• _Required tasks_
• a. In the court passage on joining LSI, which defendants does Medical Lien sue?
• b. Reproduce the court passage on joining LSI word for word, starting with "The Court finds" and going on through "in this suit.".

The Court finds that LSI is not an entity that should be joined if feasible. As to the first factor, impossibility of complete relief, Defendants and Medical Lien are the only parties with any apparent interest in the contract at issue. Medical Lien sues Defendants Frey, Murphy, and Murphy, P.A. based on Defendants' breach of certain duties enumerated in the Letter of Protection, which Medical Lien seeks to enforce as LSI's assignee.1 Accordingly, it is possible to accord complete relief among the existing parties without joining LSI in this suit.

The second and third factors, which address potential prejudice to the present litigants and the absent party, are likewise inapplicable in the instant case. Defendants argue that

The possibility exists that the Defendants could prevail and this Court could hold that Plaintiff is entitled to nothing as a result of LSI's breach of the agreement and failure to submit Frey's bills to her health insurer. Alternatively, this Court could find that LSI's bills were unreasonable and significantly reduce the amounts recoverable by Plaintiff. In either event, Plaintiff would be prejudiced because LSI would not be a party to this action and would therefore not be entitled to indemnity from LSI. Furthermore, the possibility exists that [Medical Lien] could prevail in this action, but yet Defendants could prevail in a separate state court action against LSI for breach of contract, fraud, and a violation of the Florida Deceptive and Unfair Trade Practices Act. These scenarios would produce inconsistent results.

• _Record extracts_
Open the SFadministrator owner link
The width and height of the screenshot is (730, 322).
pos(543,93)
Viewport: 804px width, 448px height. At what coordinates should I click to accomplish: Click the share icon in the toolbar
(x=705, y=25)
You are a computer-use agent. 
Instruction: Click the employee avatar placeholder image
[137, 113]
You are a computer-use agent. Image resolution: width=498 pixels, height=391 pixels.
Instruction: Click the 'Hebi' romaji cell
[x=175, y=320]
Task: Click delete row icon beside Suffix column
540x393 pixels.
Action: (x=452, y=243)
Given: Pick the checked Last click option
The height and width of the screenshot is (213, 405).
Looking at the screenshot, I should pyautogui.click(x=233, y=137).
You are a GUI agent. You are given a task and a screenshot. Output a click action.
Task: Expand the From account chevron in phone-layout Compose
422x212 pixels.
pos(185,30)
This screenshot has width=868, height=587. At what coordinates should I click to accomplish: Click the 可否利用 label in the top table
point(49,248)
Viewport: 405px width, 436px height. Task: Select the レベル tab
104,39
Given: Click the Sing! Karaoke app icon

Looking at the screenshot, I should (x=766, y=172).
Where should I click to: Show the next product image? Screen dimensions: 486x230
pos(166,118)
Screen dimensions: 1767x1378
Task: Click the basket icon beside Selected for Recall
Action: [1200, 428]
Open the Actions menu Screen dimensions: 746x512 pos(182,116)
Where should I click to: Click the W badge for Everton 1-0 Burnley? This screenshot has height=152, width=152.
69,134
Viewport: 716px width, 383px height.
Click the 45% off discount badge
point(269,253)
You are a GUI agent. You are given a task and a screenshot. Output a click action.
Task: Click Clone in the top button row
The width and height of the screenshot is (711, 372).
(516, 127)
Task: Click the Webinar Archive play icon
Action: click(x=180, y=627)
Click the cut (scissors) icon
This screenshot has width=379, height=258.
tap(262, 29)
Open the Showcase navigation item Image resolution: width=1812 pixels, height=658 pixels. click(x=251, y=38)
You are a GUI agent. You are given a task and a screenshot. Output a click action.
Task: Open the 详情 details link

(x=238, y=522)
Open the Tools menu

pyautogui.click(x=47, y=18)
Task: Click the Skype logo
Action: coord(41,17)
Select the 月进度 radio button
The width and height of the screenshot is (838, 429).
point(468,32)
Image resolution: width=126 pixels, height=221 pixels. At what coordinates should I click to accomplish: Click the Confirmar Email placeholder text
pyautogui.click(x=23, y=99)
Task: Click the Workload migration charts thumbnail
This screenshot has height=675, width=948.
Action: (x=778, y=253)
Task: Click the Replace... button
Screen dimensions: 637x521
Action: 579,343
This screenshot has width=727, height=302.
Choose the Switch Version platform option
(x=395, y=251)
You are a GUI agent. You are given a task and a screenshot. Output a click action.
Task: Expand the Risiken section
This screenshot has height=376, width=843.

• _Responses in order_
• a. Frey, Murphy, and Murphy, P.A.

• b.
The Court finds that LSI is not an entity that should be joined if feasible. As to the first factor, impossibility of complete relief, Defendants and Medical Lien are the only parties with any apparent interest in the contract at issue. Medical Lien sues Defendants Frey, Murphy, and Murphy, P.A. based on Defendants' breach of certain duties enumerated in the Letter of Protection, which Medical Lien seeks to enforce as LSI's assignee.1 Accordingly, it is possible to accord complete relief among the existing parties without joining LSI in this suit.